Ale Bedoya, an attacking central midfielder did not play on the “wing” until Landon got Bob to suspend him. That’s how Ale became a starting ( for one half) USMNT winger. .
If you have a Haaland, a Van Dijk, a Rodri, that’s one thing. But we don’t have a lot of guys like that. Many national teams don’t. We barely have a goalkeeper. Maybe Weston should play there.
We have only one “best position” starter guy, Ricardo Pepi.
What we mostly have is a number of guys like Timo, CP, Weston, Musah, Jedi , etc. who can play a number of roles well.
Some players play on teams that may not play the same way the national team does. Some starters are so far ahead of their backups managers are often tempted by the positionally correct players versus, best 11 players dilemma.
For example, I can see a situation where if Dest, Jedi and Scally are unavailable and it’s a big game, Musah, Weah and Weston could be the desired fullback rotation.
If it’s a tough game I might well play Weston at left back over our plethora of backup left backs, Lund, Tolkin or Jones. or any of the other.
That kind of crisis decision making hits national team managers much more frequently than it does club managers.
National team ball is tournament ball and that is can be quite a different game than club ball.
The best national team managers often evaluate players based on how capable they are about temporarily adapting to a variety of roles. Clint often lined up in four different positions over the course of his career. I think his best role was called punishing mistakes. Landon regularly turned up anywhere and everywhere he was needed.
The national team manager may find that a player might be most useful at a different position from the player’s regular club position.

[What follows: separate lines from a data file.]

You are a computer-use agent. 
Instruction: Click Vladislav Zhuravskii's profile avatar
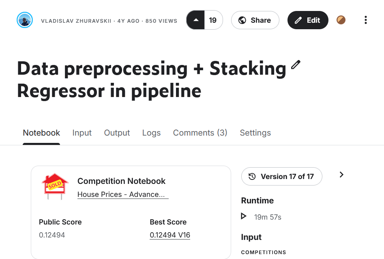pyautogui.click(x=24, y=19)
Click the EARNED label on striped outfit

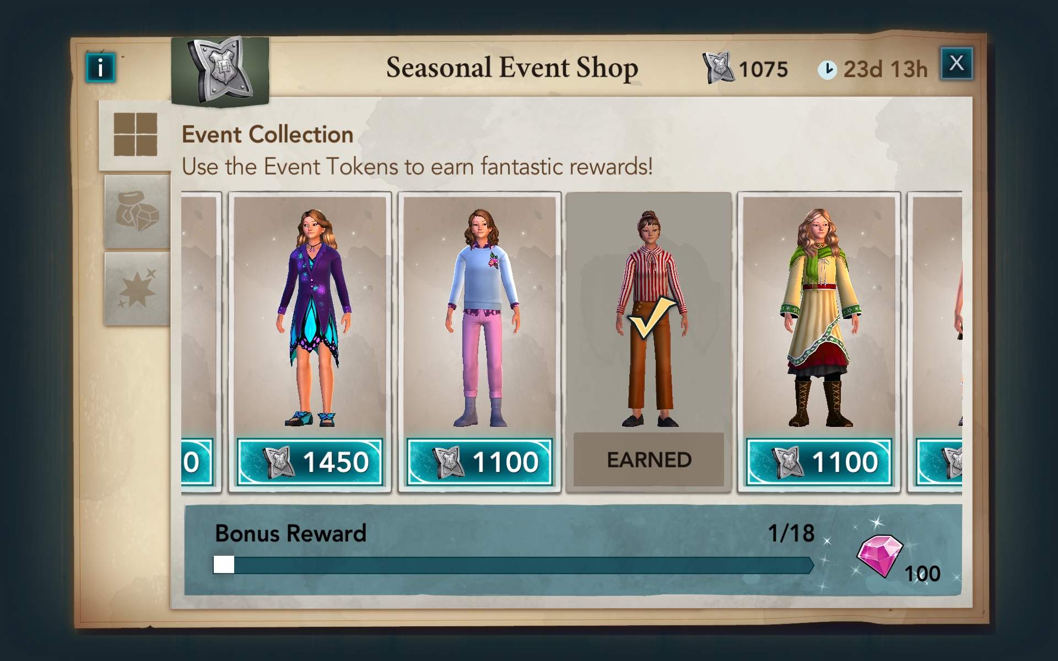(649, 459)
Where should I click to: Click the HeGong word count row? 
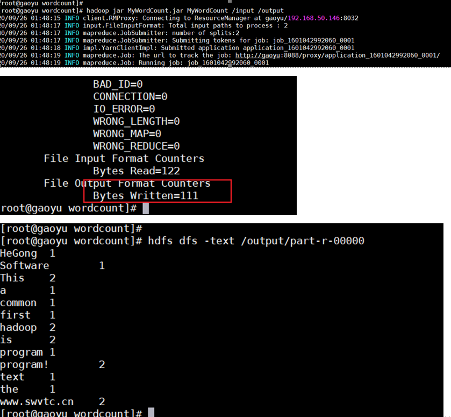point(27,253)
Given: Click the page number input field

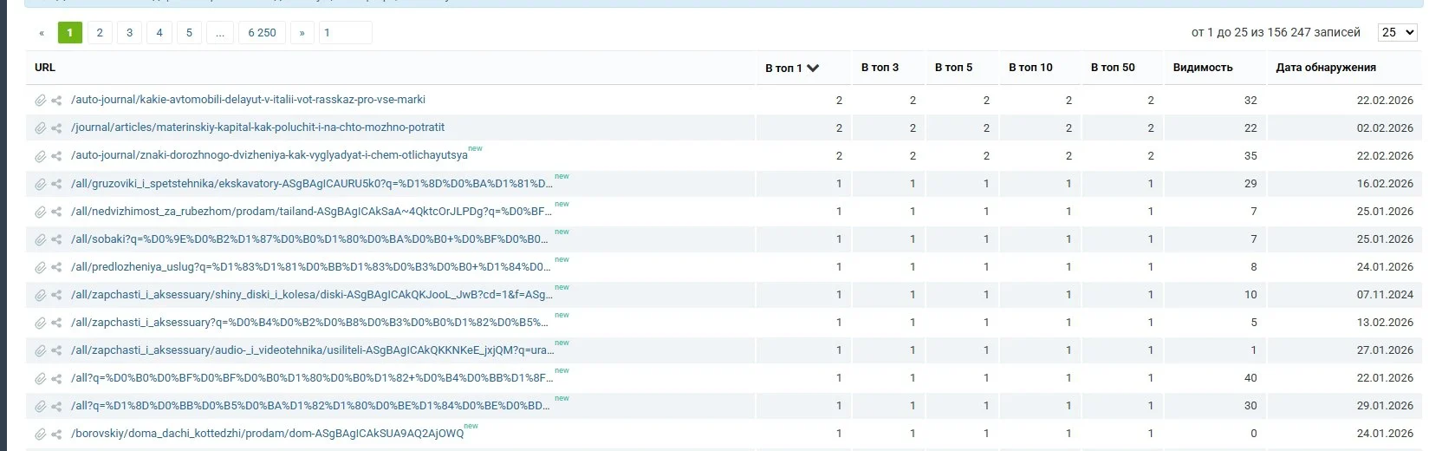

And, of course club, managers do the same thing; they put guys in the positions of need.
And given we have such a young comparatively inexperienced player pool it should surprise no one that many of our guys are still finding their actual for real, “best” position.
I said “big balls”. Hey soccer dorks, the USMNT really have a coach. We have never had this kind of cohesion and understanding. It’s happened quickly, and most remarkable, is that it is happening no matter who is on the pitch.
Noticeable difference…the US has never looked like this. We now have the answer to what the team would look like with a true World Class coach. Thank the oligarch.
before it was basically get the ball down in the corner and improvise and when there is no plan the improvisation depends who is out there. so we played different if it was weah or reyna wide.
i think this is going to trend more like older US teams where we will play x way and you either fit that or not. a lot of this shallow analytics all star team stuff before was kind of “roll the ball out and see what happens.”
From the shuffle of shame to bathroom mid second half to the big balls comment. It was a fluid performance for Poch with many ebbs and flows.